Aside from your regular checkups, it's natural to want to limit the number of visits you make to your dentist. One of the easiest ways to do so is to address certain lifestyle habits. Here are a few that can impact your oral health.

Hydrating Regularly

Do you feel as though you drink enough water? When you don't hydrate regularly, your saliva production suffers. Having enough saliva in your mouth is crucial if you're going to keep bad bacteria at bay. Saliva contains lysozyme, which is an enzyme that attacks the cell walls of the bacteria that cause gum disease and tooth decay. When you don't have enough of it in your mouth, you're creating the right conditions for bacteria to thrive. Try to assess whether you often feel thirsty or whether your pee looks darker than it should. Focus on drinking more water to reduce the presence of bad bacteria in your mouth and keep your gums healthy.

Stress Reduction

It isn't always possible to avoid stress entirely. However, if you're doing nothing to mitigate the stressors in your life then your teeth could suffer. Some people find that stress results in teeth grinding. Grinding can wear down your teeth and may sometimes result in breakages or conditions such as TMJ. Your dentist should notify you of the signs of teeth grinding if they spot them at your next visit. To combat this, try stress reduction techniques such as exercising more, yoga and meditation. You may also want to ask about dental guards that you can wear at night.

Using Tools

It's easy to take your teeth for granted and sometimes that can result in you using them as tools for everyday tasks.
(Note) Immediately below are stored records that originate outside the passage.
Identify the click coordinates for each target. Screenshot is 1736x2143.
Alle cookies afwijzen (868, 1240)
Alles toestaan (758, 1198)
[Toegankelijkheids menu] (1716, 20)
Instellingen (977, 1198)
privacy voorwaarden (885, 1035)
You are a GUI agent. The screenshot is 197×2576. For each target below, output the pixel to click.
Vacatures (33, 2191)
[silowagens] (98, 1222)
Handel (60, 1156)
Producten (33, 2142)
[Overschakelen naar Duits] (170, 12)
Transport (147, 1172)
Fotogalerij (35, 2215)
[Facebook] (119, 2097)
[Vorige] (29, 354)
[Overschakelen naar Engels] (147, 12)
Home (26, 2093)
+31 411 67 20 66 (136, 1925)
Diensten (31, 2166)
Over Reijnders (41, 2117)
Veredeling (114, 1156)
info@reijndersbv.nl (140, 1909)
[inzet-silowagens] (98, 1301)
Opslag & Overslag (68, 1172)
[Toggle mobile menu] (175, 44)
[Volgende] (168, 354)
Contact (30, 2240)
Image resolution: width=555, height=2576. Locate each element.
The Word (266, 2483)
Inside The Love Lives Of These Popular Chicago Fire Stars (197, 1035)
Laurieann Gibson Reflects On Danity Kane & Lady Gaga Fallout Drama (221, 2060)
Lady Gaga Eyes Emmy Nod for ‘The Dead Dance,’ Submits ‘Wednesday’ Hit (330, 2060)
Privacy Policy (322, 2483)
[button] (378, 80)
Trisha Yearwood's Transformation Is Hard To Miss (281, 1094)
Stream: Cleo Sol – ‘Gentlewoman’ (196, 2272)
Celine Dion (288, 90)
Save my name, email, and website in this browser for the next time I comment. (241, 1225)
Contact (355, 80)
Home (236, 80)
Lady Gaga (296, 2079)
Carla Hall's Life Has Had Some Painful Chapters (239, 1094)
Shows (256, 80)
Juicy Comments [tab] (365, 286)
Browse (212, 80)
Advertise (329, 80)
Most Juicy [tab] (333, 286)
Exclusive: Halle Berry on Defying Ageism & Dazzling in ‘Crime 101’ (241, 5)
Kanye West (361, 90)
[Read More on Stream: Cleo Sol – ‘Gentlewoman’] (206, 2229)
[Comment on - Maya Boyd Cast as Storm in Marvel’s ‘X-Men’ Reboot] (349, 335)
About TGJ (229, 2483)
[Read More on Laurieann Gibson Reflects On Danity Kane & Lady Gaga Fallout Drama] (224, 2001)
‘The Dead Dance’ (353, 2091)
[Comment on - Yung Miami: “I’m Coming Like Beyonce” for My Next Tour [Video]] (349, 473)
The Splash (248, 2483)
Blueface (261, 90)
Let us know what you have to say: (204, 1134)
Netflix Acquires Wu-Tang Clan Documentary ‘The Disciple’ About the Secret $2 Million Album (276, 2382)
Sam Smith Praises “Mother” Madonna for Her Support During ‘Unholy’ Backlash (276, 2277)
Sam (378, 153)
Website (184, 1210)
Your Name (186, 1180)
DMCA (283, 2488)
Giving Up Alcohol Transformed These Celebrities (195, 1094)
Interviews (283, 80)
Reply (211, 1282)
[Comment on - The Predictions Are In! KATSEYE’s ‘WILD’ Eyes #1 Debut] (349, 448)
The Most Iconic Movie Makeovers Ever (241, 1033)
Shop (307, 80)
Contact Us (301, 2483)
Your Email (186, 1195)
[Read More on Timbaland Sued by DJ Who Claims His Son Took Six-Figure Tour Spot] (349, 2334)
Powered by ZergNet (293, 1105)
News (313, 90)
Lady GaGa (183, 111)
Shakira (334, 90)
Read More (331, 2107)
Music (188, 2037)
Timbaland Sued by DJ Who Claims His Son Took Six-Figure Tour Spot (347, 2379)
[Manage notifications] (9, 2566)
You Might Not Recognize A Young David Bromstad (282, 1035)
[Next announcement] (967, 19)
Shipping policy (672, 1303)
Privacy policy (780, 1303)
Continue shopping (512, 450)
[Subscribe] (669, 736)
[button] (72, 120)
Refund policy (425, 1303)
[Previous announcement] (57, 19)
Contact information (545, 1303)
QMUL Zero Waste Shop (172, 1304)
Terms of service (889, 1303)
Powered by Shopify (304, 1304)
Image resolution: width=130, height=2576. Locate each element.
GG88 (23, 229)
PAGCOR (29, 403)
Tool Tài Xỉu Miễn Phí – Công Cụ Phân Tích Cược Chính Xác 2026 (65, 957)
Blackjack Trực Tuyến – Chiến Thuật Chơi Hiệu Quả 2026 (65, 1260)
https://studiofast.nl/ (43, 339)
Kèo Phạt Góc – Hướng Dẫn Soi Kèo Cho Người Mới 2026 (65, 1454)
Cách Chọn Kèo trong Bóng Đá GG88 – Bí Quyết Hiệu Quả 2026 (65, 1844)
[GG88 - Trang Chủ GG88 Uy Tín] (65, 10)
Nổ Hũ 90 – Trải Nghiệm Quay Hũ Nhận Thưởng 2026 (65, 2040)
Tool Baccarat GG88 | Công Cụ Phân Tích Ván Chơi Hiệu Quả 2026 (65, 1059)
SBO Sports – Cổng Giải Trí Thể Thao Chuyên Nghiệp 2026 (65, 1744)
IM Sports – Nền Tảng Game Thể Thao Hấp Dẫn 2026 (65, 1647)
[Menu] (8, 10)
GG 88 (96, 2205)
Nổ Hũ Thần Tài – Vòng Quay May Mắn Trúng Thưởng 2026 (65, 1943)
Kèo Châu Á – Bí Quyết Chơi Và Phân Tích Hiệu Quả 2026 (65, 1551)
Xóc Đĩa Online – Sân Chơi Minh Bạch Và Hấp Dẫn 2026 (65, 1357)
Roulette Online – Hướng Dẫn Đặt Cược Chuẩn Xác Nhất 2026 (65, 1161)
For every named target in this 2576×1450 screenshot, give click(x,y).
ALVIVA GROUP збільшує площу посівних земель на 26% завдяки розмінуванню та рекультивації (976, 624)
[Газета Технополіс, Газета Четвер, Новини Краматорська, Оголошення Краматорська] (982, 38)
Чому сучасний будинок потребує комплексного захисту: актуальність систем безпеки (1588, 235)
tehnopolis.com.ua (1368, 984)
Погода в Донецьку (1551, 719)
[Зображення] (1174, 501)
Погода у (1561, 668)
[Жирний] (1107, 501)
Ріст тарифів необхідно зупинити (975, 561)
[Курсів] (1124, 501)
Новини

For example, biting into plastic to tear it, opening bottles and holding onto objects when your hands are full. While these small actions may seem harmless on an occasional basis, repeating them can result in unexpected breakages. Depending on where those breakages occur, the effects can range from unsightly chips to the tooth itself dying. To prevent this from becoming an issue, make sure you know how to access the right tools for the task you're performing. The less you use your teeth to replace inanimate objects, the easier it is for you to keep them safe from harm.

At your next dental appointment, discuss your lifestyle habits with your dentist. They should be able to direct you towards healthier choices that reduce the risk of harm.